Es muy necesario manifestar que la fe es lo más bello que puede existir en el corazón de la humanidad y su esplendor está sostenido por aquél que vive para siempre en medio de nosotros: Jesucristo nuestro Señor. El Papa Juan Pablo II en unos de sus escritos afirma que los cristianos estamos llamados a ‘proclamar’ a Jesús y la fe en Él en todas las circunstancias; a ‘atraer’ a otros a la fe, poniendo en práctica formas de vida personal, familiar, profesional y comunitaria que reflejen el Evangelio. La atracción de la fe vivida hace posible que otros se sientan involucrados y hasta fascinados. La manifestación de la fe ha de ser amable y sincera. Si nuestros rostros están oscuros y serios no serán capaces de transmitir la fe, pues ésta se ‘irradia’ con alegría, con amor y con esperanza para que muchos, “viendo vuestras buenas obras, den gloria al Padre que está en los cielos” (Mt 5, 16).

La fe ‘contagia’ y para ello no es necesario hacer grandes discursos pues nada hay que convenza más que el testimonio; lo más elocuente no son las palabras sino los gestos que hacen valer la formulación del discurso. La fe ‘conquista’, como le ocurrió a San Agustín que, viendo el modo de proceder de unos buenos cristianos, llegó a afirmar que si ellos lo hacían por qué él no lo podía hacer. Tantos nos hemos visto envueltos al constatar el testimonio de personas buenas y con gran experiencia de fe, que ha calado dentro de nuestro corazón y ha hecho posible que nosotros ahora seamos también testigos de esta fe que sigue arrastrando y motivando a aquellos que nos ven.

Por eso, la vida cristiana ha de transformar, como el ‘fermento’ dentro de la masa, a la sociedad actual: ha de involucrarse el creyente en todo lo que toca lo humano para mostrar la Luz que Cristo nos ha dado. La fe no puede ocultarse sino que ha de ponerse en lo alto para que los demás vean. Quien pretenda limitar la fe al ámbito de lo privado y encerrarla en lo oculto de los templos priva de un derecho fundamental a la persona humana, que tiene el deber de proponer –no imponer- aquello en lo que cree. La propuesta de la fe ha de hacerse claramente con el testimonio, con los gestos, con el discernimiento, con la palabra, con la denuncia y con la misericordia; cuanto más atractiva la hagamos más resplandecerá y será luz para muchos que viven desamparados y envueltos en tinieblas.

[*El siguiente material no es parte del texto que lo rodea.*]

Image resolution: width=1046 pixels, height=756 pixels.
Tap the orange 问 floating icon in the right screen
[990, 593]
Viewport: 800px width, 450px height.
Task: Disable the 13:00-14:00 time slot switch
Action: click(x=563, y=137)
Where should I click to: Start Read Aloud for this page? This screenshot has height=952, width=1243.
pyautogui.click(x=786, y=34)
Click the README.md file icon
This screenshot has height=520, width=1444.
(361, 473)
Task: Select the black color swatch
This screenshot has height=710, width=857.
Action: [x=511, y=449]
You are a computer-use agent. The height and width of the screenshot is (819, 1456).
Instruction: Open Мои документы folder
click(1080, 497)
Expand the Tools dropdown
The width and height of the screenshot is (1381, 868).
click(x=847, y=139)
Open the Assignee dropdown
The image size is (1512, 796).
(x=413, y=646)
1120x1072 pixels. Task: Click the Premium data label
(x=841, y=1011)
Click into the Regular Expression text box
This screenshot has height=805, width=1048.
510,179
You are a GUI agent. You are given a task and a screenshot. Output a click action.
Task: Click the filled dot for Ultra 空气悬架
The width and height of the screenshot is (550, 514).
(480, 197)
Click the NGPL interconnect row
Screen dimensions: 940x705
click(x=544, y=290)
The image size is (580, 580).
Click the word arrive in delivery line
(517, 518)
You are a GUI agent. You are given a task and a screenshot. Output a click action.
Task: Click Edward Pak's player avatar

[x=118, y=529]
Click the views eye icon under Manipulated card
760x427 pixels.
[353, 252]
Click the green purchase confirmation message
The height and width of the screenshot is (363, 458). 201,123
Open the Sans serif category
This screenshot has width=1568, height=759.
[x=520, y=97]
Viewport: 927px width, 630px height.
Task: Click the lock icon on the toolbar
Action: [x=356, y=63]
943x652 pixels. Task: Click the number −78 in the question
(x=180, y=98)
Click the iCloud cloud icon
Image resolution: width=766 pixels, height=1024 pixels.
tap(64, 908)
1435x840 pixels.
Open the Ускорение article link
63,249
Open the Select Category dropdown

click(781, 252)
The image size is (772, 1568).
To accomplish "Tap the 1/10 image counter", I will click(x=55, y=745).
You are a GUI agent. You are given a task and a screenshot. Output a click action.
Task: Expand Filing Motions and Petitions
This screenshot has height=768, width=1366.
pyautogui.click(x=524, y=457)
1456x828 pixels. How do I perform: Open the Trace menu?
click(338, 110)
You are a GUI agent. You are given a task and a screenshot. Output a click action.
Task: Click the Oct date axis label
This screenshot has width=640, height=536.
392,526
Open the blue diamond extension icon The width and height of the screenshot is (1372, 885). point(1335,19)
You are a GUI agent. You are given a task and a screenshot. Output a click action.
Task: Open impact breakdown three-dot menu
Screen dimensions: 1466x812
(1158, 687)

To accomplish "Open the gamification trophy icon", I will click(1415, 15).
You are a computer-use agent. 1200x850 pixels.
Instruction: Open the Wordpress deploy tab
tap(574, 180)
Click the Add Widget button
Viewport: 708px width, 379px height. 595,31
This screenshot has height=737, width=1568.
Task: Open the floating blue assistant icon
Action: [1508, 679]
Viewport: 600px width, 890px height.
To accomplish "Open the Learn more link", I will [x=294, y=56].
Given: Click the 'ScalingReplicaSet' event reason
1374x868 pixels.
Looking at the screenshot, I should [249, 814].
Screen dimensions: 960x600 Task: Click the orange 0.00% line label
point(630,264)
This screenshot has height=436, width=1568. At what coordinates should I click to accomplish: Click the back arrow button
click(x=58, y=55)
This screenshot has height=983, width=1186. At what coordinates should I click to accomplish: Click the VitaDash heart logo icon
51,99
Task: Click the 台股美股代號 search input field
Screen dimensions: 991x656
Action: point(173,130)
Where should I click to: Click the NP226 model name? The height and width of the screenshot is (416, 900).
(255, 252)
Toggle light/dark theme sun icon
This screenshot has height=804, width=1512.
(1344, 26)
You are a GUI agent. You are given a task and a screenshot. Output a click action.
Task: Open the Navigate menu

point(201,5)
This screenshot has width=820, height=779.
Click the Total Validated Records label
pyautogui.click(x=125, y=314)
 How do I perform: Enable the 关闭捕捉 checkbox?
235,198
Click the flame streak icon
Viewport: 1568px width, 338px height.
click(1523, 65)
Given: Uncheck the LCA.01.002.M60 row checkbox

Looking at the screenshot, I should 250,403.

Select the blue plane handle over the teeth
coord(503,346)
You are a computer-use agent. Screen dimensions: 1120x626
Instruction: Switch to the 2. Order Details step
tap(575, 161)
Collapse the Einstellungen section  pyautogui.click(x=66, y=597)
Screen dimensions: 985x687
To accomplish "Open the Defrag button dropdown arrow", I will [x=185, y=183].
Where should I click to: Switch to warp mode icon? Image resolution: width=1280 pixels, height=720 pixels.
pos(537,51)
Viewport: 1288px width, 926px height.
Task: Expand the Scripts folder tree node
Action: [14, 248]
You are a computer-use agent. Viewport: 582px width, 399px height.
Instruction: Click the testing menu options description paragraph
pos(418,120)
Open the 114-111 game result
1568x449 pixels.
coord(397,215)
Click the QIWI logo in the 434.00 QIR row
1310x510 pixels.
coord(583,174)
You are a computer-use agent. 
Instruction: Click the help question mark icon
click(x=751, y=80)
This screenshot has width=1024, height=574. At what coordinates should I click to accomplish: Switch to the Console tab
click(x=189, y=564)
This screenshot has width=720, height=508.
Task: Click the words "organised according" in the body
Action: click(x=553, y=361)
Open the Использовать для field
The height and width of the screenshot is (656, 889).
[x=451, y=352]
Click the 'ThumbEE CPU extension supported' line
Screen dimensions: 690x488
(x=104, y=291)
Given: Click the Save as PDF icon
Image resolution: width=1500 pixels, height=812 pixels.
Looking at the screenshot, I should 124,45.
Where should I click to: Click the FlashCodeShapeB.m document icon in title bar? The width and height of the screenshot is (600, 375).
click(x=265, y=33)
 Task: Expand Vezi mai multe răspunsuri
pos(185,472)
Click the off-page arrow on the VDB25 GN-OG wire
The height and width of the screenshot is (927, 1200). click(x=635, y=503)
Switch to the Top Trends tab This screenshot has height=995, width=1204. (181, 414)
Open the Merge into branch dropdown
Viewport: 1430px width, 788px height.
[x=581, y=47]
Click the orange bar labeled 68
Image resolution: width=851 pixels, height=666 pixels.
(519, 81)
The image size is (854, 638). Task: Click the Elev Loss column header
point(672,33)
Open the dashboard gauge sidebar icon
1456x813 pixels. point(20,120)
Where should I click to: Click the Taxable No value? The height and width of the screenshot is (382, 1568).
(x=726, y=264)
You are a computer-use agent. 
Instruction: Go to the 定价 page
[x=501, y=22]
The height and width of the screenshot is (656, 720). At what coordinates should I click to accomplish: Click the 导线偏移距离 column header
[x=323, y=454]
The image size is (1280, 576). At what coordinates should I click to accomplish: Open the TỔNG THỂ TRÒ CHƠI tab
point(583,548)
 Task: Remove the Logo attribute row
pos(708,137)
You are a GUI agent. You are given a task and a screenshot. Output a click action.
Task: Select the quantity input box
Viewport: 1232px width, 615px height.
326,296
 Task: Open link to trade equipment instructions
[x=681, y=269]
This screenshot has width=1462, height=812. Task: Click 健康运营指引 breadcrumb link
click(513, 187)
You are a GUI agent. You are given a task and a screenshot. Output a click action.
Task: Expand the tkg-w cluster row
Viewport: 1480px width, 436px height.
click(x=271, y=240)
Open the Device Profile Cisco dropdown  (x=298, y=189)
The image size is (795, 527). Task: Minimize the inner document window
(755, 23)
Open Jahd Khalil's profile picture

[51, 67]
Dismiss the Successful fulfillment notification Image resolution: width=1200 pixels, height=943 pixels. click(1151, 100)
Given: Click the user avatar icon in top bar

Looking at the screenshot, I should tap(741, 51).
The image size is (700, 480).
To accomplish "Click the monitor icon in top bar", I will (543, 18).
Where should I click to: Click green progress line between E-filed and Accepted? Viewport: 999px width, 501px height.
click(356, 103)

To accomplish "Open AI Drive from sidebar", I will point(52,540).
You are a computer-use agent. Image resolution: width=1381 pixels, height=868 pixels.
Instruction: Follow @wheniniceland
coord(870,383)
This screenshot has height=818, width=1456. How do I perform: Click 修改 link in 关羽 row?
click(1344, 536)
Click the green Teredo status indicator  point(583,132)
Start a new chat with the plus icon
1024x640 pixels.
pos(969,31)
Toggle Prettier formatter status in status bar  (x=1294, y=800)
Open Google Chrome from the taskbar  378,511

Ese modo de pensar se ha inoculado, como si de un virus se tratara, en el pensamiento de muchos de nuestros contemporáneos, incluso creyentes. Se oye decir: “soy cristiano pero no practico, lo importante es ser buena persona”, o “para qué confesarme si no tengo pecados…”. De hecho ha bajado la cuota y el valor en sí del sacramento de la confesión y una de las razones puede ser ésta. El pecado es algo que no tiene nada que ver con la vida de los que dicen vivir como ‘modernos’. Sin embargo, lo moderno no debe contradecir la fidelidad a Jesucristo. Lo moderno es vivir en gracia de Dios, porque lo auténticamente moderno es el amor de Dios en nuestras vidas y en nuestra sociedad. Lo moderno es poner el alma y la vida a punto para que si, en cualquier momento Dios nos llama, tengamos nuestras cuentas en positivo y no en números rojos. Y lo moderno es vivir la libertad responsable sabiendo que el bien se ha de aceptar y al mal se ha de rechazar.

¡Cuánta soberbia encubierta y solapada, bajo la cual está la hipocresía, la mentira y el engaño, de los que piensan que la vida es posible aunque se traicione a Dios y se desprecie al hombre! Sólo quien mira cara a cara al rostro de Dios y pone como indicadores de su camino los mandamientos, podrá desenmascarar a esta soberbia encubierta, y entonces vivirá la lealtad y fidelidad humana y cristiana con gallardía y con heroica alegría. La soberbia es la ceguera espiritual que no deja ver con nitidez y claridad aquello que nos hace mirar lo más auténtico de nuestra vida. El corazón siempre está inquieto hasta que no descanse en Dios. La humildad es la puerta abierta para encontrarnos con Cristo que ha venido a curar nuestro egoísmo y a llenarnos de su gracia. Os deseo un feliz año 2008 y que la búsqueda de la santidad sea nuestra única meta.